= WHAT YOU SHOULD DO =
Search the records for the string "Choose", then copy each line that has it.

= Collected data =
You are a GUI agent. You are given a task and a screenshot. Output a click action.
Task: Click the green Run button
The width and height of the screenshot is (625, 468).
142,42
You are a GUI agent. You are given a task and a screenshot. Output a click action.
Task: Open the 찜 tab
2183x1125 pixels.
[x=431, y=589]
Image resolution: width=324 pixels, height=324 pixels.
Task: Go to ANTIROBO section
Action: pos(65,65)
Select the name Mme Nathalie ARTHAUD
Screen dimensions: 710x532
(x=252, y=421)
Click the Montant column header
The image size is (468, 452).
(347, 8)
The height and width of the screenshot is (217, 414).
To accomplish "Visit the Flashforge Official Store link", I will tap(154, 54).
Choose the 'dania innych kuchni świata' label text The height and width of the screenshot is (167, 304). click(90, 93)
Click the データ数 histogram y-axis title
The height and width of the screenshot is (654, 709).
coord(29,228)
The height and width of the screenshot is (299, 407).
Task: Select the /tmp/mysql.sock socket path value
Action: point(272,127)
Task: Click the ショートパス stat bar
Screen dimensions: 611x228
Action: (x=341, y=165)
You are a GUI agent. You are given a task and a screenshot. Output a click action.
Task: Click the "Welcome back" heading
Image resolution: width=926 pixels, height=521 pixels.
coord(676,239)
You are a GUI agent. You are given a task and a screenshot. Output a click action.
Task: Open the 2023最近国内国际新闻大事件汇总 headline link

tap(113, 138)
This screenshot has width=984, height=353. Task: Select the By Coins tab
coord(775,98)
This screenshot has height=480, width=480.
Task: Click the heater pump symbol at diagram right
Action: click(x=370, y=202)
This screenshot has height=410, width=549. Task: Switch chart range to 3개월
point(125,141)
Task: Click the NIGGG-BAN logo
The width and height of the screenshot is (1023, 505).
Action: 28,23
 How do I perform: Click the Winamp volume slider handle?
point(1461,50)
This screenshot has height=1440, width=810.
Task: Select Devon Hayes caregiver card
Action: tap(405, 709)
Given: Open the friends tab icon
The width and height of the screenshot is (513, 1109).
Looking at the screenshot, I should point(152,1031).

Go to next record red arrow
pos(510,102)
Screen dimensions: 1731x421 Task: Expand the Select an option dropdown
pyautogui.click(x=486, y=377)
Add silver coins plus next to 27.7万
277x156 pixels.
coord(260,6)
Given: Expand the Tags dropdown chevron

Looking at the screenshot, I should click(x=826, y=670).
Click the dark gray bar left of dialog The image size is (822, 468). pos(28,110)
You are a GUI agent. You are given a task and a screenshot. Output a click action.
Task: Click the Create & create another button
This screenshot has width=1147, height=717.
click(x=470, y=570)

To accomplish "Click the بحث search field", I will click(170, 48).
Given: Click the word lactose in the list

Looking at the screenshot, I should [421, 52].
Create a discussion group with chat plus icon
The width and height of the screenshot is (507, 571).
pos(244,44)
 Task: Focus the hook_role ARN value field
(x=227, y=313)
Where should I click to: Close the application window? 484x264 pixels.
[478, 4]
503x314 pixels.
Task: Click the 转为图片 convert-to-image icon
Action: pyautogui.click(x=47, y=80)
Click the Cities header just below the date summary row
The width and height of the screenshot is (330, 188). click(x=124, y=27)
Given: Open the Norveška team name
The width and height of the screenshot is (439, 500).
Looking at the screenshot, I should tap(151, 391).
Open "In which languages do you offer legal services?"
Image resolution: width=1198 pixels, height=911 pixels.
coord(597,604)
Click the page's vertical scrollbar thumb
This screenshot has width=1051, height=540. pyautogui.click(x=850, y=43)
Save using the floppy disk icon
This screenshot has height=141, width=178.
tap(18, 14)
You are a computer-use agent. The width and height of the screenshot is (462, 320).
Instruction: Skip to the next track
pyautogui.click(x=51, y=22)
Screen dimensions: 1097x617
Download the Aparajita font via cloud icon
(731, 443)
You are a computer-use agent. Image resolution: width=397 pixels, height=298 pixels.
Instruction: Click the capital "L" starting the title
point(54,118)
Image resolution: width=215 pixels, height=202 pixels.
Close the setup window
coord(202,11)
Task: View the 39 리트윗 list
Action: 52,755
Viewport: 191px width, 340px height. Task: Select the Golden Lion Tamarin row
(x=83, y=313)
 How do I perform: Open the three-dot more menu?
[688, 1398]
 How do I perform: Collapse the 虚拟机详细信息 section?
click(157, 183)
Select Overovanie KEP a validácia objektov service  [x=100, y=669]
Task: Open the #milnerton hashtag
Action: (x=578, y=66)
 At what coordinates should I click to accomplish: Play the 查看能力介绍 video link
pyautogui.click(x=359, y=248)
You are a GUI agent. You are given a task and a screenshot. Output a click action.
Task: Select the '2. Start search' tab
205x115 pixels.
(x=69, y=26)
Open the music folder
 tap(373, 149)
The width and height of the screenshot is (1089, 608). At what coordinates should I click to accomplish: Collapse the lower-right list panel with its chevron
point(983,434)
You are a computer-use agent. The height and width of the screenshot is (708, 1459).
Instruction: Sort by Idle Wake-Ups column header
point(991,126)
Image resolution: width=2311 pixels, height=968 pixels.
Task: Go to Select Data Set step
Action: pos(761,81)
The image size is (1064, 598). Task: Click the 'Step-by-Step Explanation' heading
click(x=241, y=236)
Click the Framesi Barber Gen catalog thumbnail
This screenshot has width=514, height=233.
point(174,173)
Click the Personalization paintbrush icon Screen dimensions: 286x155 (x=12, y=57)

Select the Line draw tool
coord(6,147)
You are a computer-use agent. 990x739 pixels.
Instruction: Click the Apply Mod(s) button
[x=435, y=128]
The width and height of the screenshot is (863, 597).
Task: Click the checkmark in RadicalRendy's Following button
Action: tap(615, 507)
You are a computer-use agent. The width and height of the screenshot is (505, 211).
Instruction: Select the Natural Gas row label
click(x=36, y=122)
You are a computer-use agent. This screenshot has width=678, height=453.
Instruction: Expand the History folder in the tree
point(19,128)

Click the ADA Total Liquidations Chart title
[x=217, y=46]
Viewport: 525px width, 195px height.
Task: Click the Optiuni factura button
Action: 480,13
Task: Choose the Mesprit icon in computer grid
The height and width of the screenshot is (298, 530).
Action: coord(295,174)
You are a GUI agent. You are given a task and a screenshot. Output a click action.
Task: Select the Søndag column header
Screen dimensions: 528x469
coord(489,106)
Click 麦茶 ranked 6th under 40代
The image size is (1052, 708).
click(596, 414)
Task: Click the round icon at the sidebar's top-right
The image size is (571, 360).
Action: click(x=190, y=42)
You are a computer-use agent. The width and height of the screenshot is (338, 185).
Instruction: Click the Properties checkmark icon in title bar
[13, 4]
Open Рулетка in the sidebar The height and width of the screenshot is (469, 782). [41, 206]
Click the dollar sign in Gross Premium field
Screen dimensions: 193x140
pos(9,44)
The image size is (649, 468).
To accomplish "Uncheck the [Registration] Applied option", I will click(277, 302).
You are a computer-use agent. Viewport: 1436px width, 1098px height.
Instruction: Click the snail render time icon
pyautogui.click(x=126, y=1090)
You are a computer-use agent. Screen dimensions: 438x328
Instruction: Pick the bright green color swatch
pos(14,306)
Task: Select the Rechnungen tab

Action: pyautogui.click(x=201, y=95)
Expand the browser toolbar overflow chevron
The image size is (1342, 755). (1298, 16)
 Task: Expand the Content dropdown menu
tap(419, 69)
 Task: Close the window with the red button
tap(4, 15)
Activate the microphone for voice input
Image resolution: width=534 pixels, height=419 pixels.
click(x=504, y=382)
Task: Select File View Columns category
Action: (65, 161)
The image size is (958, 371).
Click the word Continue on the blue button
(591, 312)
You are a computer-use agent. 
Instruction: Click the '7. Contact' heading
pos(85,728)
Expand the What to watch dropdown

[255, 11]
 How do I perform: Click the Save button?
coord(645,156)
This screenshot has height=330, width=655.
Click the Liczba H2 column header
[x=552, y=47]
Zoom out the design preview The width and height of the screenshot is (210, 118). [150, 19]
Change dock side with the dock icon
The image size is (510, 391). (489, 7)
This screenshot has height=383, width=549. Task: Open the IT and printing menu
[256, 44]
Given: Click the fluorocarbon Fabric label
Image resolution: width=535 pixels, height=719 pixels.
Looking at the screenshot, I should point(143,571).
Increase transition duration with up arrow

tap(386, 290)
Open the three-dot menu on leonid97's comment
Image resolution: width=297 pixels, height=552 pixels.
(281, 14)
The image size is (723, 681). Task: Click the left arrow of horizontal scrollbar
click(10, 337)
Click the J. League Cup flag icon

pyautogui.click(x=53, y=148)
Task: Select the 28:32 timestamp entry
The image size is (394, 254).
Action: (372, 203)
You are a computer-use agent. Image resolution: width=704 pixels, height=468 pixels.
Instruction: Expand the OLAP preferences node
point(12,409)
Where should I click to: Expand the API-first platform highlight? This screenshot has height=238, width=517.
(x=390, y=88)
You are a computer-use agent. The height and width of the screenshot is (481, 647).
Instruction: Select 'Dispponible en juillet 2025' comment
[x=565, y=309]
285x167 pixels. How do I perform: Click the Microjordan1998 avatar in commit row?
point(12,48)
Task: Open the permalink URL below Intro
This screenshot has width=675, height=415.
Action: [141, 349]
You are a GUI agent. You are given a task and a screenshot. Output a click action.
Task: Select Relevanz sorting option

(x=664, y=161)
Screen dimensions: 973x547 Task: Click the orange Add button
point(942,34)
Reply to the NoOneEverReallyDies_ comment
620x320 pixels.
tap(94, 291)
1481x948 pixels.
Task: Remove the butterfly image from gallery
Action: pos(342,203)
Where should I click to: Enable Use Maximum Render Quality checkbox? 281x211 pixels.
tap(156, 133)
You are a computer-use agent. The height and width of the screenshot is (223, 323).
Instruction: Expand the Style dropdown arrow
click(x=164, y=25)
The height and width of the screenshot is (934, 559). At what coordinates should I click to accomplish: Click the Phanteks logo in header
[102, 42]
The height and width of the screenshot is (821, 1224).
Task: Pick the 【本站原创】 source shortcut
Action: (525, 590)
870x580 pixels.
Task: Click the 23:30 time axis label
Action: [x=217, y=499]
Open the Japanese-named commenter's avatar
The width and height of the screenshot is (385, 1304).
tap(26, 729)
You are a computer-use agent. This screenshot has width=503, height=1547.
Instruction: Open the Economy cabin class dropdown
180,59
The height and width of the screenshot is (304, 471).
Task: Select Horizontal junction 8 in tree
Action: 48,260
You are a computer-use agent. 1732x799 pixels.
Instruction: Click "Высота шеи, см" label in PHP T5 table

= RESULT OF THE EXERCISE =
Choose the 'dania innych kuchni świata' label text The height and width of the screenshot is (167, 304). click(90, 93)
Task: Choose the Mesprit icon in computer grid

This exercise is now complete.